- [Activity] Going down the data below, set down exactly the line with "Screen dimensions: 1527x784" and each line after it through the line with "The image size is (1366, 584)."; no other lines.

Saved entries
• • •

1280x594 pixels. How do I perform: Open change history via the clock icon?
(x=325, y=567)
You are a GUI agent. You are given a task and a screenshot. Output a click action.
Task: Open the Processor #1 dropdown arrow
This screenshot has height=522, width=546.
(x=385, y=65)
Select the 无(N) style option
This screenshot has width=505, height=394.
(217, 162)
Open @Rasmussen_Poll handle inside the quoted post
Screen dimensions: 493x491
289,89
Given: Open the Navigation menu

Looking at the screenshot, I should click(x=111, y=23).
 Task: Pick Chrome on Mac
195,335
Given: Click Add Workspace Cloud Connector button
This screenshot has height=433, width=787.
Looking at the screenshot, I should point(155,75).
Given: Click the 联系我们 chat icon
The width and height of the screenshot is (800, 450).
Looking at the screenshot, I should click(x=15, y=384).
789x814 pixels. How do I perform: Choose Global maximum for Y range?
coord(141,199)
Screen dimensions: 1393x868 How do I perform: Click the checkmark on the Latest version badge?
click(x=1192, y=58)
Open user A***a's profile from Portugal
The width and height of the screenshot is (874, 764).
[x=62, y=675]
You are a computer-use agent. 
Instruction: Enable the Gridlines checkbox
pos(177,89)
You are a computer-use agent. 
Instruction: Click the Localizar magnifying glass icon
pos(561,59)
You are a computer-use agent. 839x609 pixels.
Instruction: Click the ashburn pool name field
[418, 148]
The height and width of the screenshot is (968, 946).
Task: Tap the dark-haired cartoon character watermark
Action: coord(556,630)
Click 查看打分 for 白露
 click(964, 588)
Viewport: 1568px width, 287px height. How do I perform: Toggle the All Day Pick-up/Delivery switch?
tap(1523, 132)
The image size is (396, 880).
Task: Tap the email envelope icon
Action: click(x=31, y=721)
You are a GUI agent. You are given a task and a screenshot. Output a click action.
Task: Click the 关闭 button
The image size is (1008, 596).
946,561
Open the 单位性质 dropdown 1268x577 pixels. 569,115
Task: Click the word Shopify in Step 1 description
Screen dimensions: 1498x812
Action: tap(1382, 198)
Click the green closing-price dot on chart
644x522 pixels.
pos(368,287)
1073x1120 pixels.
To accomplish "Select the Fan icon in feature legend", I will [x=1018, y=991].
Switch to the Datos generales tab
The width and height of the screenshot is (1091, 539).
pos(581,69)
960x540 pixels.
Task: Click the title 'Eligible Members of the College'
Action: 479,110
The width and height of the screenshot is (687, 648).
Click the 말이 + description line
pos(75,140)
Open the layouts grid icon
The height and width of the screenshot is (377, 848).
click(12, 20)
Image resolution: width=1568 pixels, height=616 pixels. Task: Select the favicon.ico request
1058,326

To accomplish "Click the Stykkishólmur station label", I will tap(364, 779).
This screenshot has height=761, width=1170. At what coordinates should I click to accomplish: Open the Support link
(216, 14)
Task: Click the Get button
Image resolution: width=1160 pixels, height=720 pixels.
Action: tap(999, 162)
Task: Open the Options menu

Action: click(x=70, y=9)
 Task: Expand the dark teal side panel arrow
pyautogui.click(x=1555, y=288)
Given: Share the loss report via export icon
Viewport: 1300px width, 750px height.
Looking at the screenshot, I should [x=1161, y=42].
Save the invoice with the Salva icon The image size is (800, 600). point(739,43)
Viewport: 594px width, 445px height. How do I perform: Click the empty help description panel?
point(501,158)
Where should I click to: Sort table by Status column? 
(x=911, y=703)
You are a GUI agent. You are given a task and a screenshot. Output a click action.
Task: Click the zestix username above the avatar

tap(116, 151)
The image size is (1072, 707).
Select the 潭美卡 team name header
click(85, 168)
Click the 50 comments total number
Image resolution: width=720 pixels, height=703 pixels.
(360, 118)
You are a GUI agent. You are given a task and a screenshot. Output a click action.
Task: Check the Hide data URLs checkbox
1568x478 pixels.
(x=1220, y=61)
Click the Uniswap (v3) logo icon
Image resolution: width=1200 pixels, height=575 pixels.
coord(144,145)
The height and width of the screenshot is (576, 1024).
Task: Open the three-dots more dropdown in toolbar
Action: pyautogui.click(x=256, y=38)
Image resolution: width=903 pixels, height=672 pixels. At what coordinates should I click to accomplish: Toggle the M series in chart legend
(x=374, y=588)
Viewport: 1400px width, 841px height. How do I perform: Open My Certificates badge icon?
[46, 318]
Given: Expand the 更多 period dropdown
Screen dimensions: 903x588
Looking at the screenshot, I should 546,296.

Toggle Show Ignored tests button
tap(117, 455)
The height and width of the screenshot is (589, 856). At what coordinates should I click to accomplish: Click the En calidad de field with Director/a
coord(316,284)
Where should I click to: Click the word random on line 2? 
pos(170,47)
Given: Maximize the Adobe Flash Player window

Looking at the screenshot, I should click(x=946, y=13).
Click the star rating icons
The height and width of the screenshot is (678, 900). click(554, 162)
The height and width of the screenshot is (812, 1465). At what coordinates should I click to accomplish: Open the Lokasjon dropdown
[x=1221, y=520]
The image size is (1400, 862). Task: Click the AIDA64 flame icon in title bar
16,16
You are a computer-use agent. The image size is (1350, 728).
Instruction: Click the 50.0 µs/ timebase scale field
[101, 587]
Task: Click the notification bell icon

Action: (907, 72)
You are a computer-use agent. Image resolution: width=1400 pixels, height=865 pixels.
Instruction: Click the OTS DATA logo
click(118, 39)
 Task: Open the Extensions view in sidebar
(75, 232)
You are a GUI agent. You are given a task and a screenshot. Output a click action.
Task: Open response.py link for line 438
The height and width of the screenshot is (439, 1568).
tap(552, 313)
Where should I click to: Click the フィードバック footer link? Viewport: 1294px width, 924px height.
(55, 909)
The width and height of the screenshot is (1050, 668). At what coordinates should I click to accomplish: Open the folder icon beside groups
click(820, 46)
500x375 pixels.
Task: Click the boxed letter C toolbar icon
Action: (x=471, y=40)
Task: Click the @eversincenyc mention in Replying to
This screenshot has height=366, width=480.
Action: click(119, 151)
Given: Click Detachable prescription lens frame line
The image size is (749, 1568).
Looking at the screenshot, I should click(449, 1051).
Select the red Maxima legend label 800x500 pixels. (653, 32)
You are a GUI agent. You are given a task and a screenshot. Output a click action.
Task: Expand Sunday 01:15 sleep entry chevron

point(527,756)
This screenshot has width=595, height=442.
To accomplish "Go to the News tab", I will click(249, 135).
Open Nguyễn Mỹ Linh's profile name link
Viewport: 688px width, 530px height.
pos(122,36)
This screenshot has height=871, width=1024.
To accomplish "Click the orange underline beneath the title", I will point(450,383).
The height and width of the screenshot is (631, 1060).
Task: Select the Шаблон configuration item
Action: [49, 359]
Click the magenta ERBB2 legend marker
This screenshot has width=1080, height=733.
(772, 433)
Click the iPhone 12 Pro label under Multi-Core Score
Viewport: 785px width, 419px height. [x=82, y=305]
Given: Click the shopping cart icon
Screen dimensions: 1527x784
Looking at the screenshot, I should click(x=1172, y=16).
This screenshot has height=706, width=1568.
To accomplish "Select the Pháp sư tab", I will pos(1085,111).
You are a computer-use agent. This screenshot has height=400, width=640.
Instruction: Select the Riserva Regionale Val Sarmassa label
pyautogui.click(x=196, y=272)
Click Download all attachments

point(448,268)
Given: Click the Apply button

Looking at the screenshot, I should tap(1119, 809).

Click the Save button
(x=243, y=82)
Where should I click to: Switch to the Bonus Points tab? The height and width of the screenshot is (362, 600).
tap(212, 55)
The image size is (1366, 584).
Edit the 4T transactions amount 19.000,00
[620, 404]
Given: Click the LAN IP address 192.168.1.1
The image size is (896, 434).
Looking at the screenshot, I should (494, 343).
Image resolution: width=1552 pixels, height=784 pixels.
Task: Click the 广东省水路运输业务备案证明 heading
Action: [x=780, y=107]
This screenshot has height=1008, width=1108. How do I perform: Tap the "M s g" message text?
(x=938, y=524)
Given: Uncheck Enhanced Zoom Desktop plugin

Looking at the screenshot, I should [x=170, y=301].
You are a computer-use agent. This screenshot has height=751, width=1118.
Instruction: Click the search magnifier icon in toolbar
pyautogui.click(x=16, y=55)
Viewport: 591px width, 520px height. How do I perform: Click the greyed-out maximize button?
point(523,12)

• • •

- [Answer]
Screen dimensions: 1527x784
Looking at the screenshot, I should click(x=1172, y=16).
This screenshot has height=706, width=1568.
To accomplish "Select the Pháp sư tab", I will pos(1085,111).
You are a computer-use agent. This screenshot has height=400, width=640.
Instruction: Select the Riserva Regionale Val Sarmassa label
pyautogui.click(x=196, y=272)
Click Download all attachments

point(448,268)
Given: Click the Apply button

Looking at the screenshot, I should tap(1119, 809).

Click the Save button
(x=243, y=82)
Where should I click to: Switch to the Bonus Points tab? The height and width of the screenshot is (362, 600).
tap(212, 55)
The image size is (1366, 584).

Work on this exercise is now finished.